- _Short task_
Reproduce every line of the records unchanged, from the line containing "Open the Layer Properties panel" down through the end of the records, and omit the pictures.

== Input material

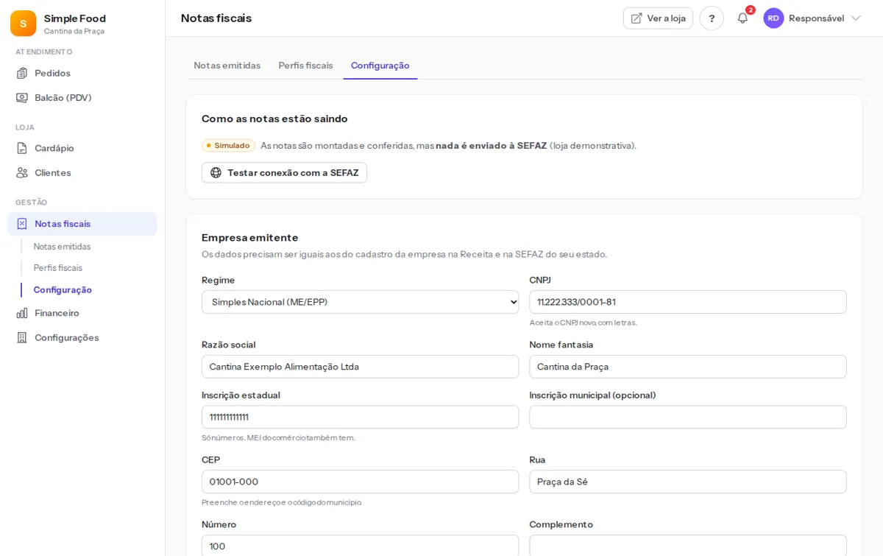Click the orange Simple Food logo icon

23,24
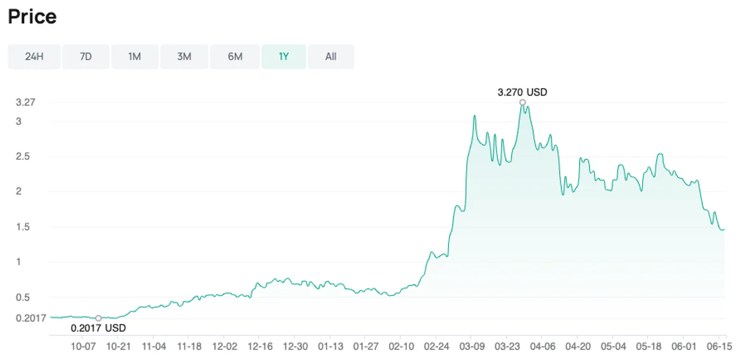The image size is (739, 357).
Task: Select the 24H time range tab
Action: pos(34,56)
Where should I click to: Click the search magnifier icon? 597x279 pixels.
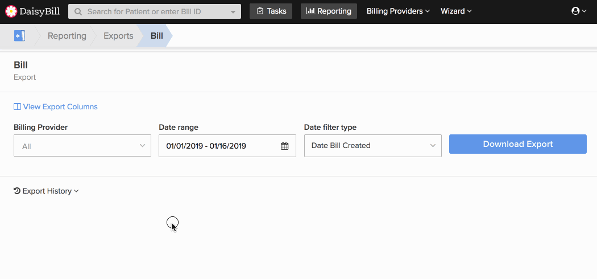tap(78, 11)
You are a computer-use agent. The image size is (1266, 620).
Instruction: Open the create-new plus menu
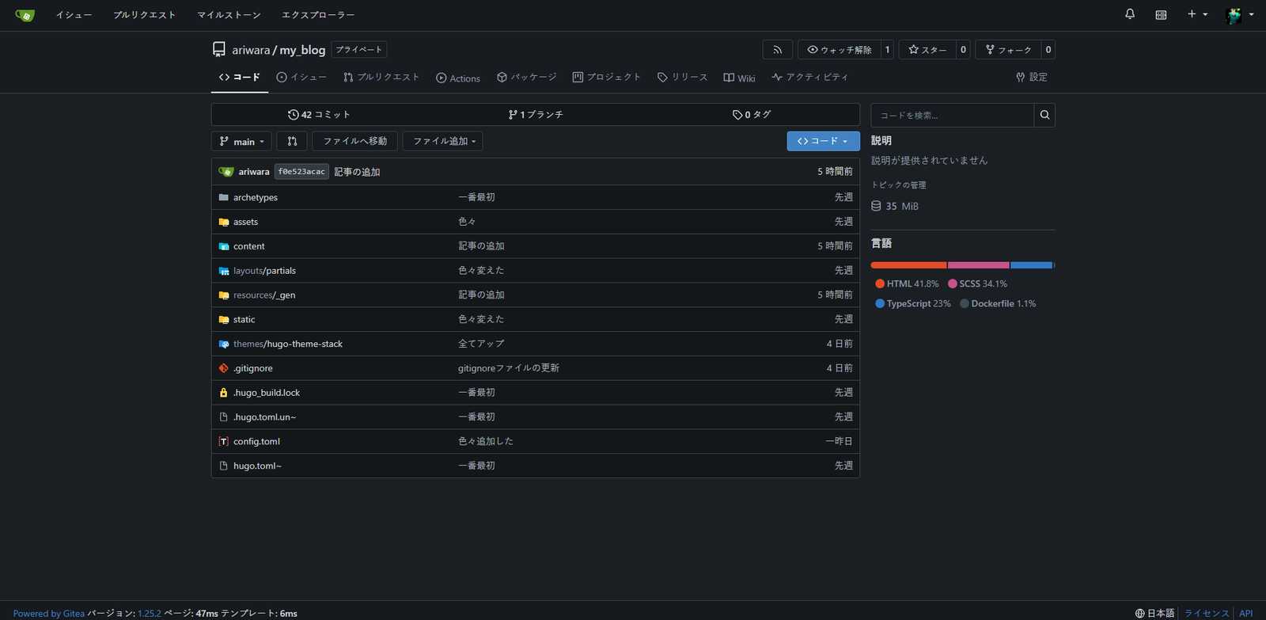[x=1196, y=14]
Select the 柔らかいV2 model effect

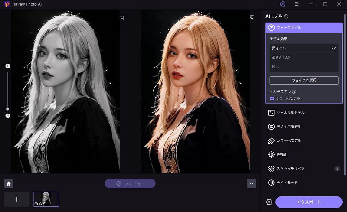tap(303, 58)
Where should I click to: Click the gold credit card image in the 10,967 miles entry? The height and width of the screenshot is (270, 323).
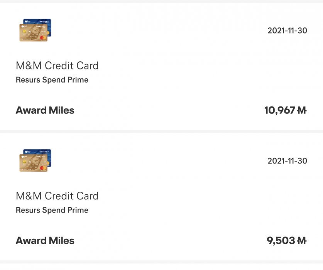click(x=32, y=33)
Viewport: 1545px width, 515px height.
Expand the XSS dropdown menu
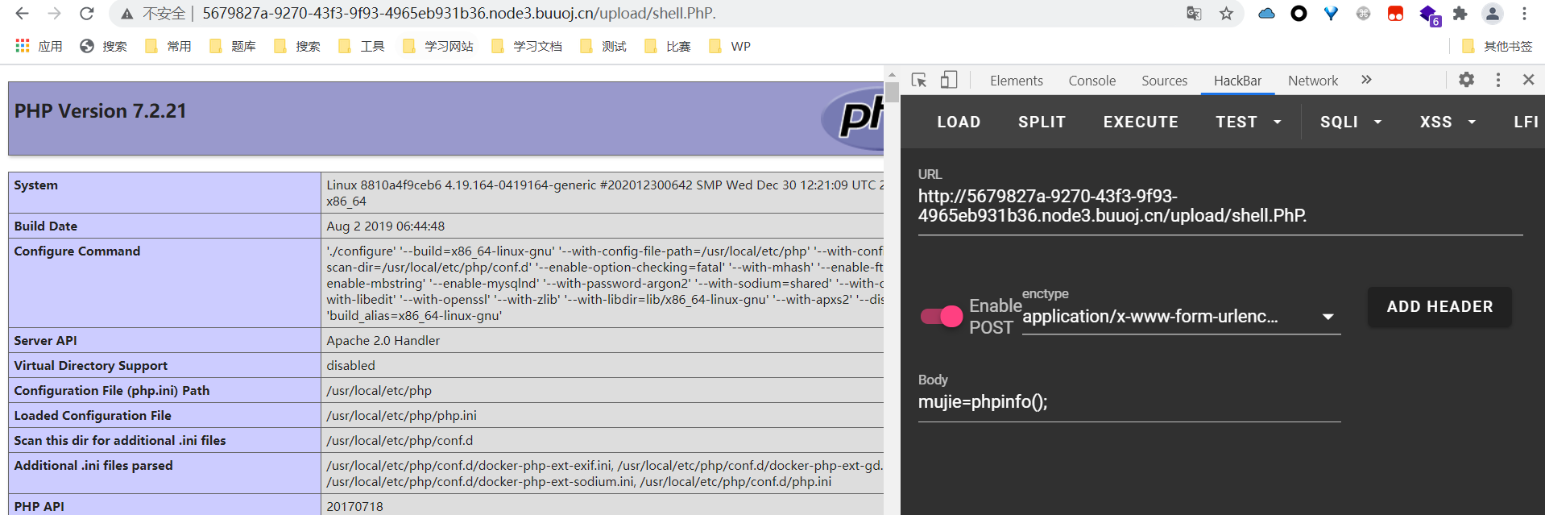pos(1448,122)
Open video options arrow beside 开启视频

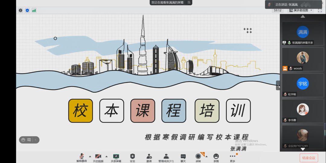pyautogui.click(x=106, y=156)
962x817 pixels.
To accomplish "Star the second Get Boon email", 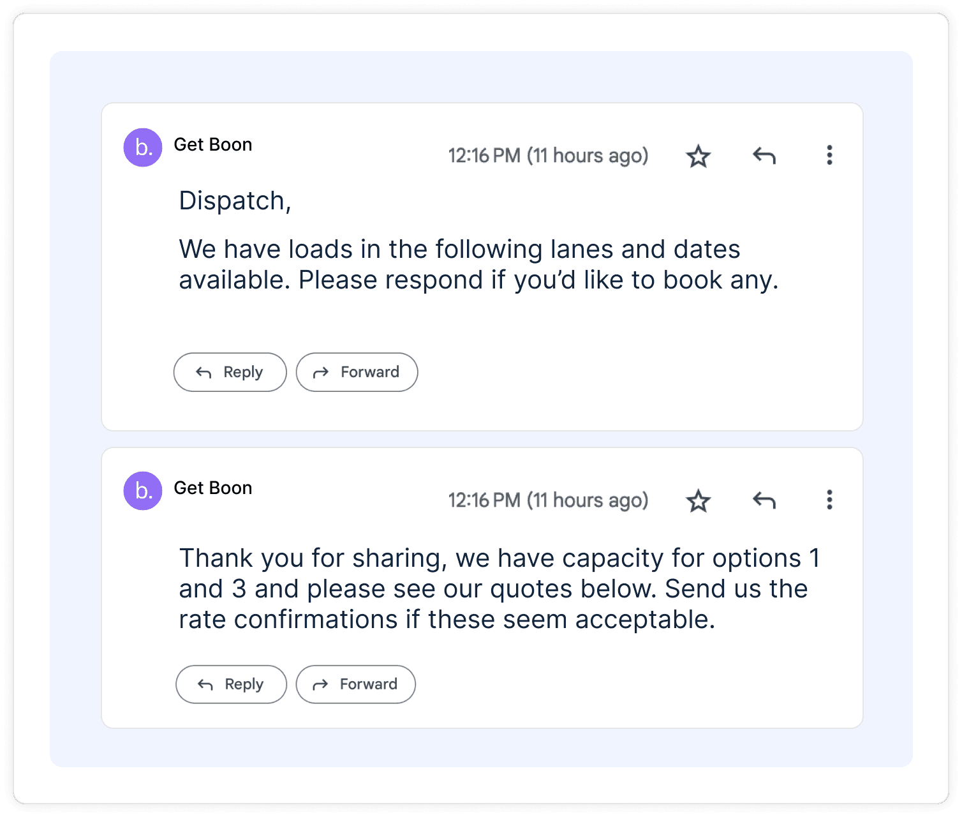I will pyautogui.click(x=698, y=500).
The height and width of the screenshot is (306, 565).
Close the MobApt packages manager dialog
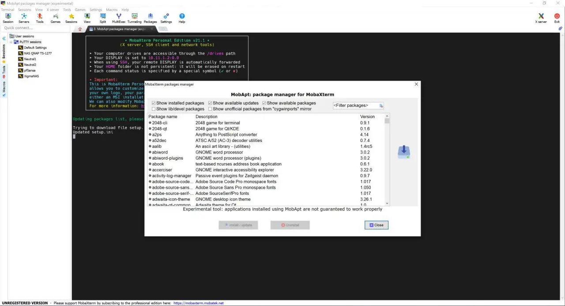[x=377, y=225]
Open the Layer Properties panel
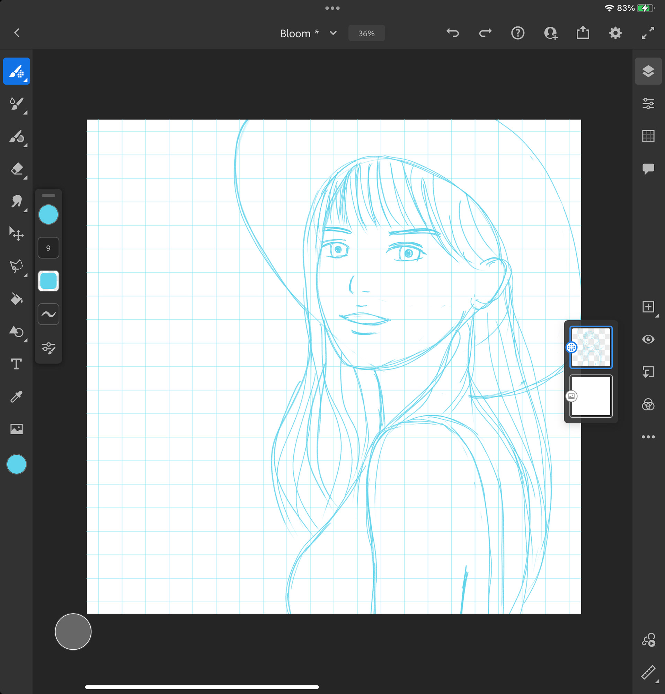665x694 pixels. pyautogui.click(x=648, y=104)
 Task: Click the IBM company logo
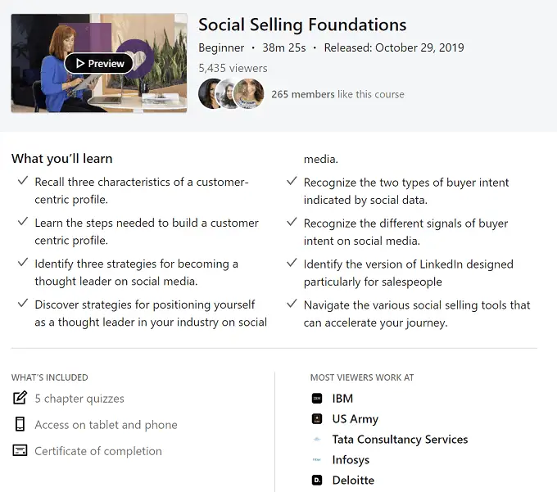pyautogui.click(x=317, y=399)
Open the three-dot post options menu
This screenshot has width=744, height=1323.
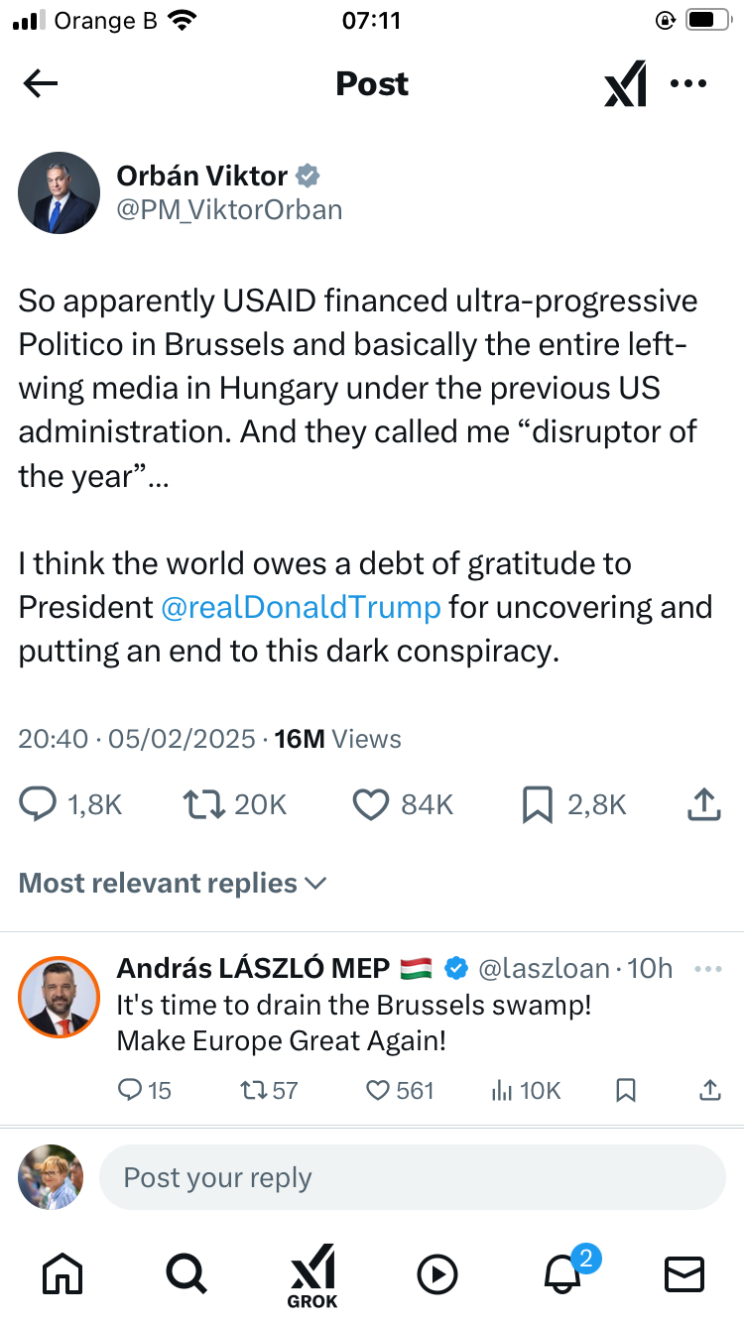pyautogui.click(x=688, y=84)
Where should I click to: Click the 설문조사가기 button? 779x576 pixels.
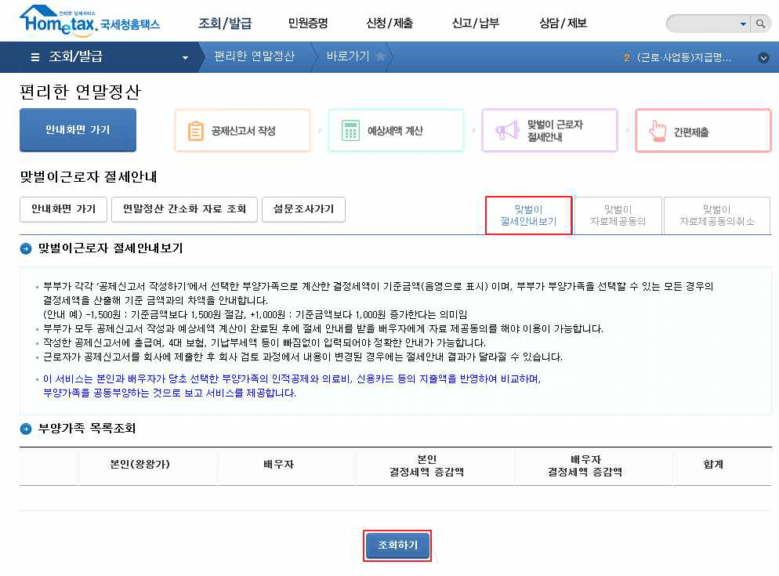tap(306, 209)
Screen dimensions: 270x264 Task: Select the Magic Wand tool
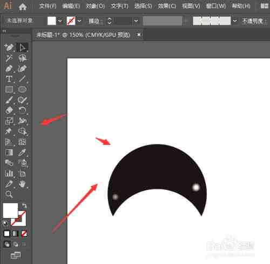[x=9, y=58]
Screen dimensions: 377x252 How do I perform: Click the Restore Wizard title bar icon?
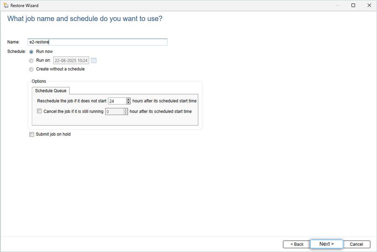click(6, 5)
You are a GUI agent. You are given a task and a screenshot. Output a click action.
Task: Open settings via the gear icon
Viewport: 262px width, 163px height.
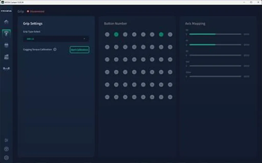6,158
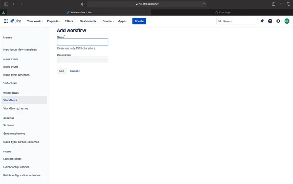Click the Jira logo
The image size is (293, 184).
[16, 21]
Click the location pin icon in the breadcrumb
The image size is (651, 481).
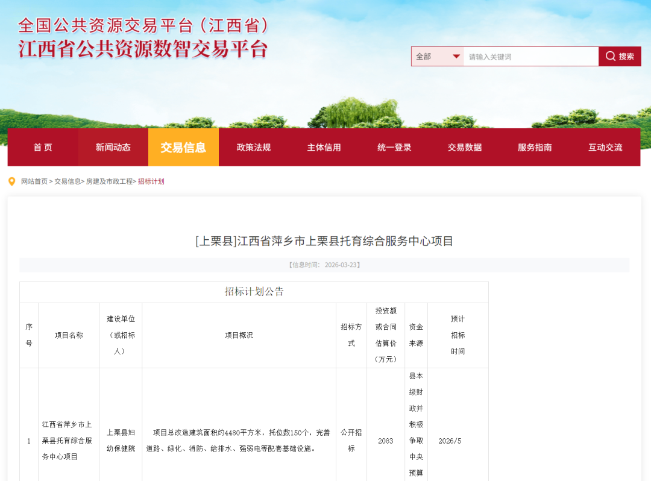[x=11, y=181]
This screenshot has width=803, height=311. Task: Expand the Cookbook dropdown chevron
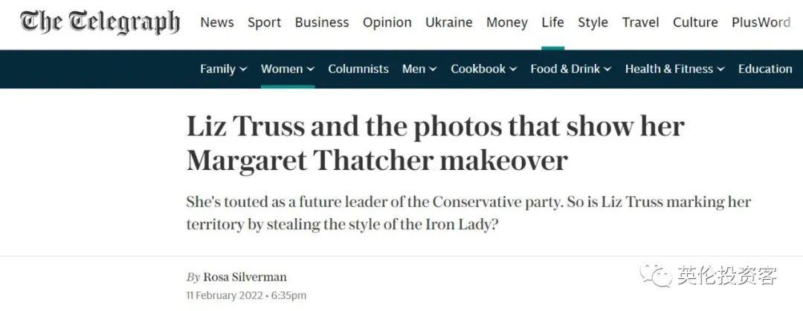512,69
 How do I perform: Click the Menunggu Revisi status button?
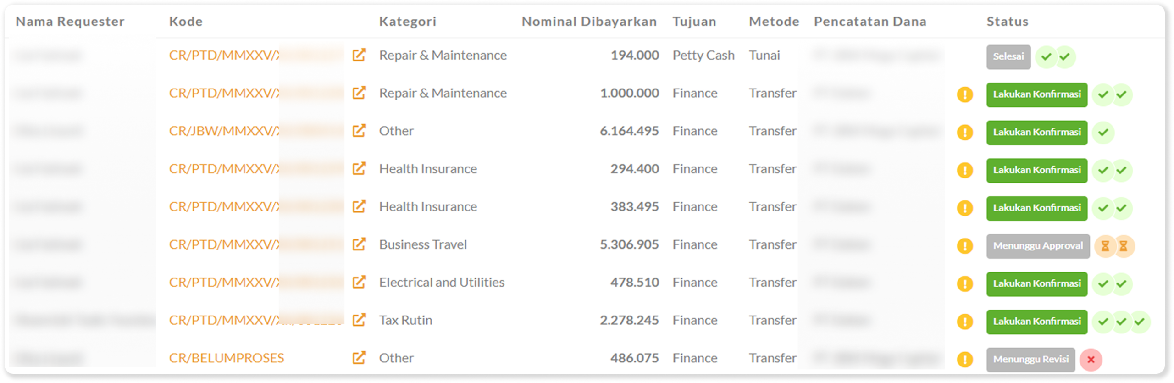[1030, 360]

====

- _Expected answer_
Open the Layer Properties panel
665x694 pixels. pyautogui.click(x=648, y=104)
 Task: Click the IBM company logo
pyautogui.click(x=317, y=399)
Open the three-dot post options menu
This screenshot has width=744, height=1323.
pyautogui.click(x=688, y=84)
Where should I click to: Click the 설문조사가기 button? 779x576 pixels.
tap(306, 209)
Screen dimensions: 270x264 Task: Select the Magic Wand tool
[x=9, y=58]
Screen dimensions: 377x252 How do I perform: Click the Restore Wizard title bar icon?
click(6, 5)
You are a GUI agent. You are given a task and a screenshot. Output a click action.
Task: Open settings via the gear icon
Viewport: 262px width, 163px height.
6,158
Click the Jira logo
The image size is (293, 184).
[16, 21]
Click the location pin icon in the breadcrumb
The image size is (651, 481).
[x=11, y=181]
This screenshot has width=803, height=311. Task: Expand the Cookbook dropdown chevron
512,69
 How do I perform: Click the Menunggu Revisi status button?
[1030, 360]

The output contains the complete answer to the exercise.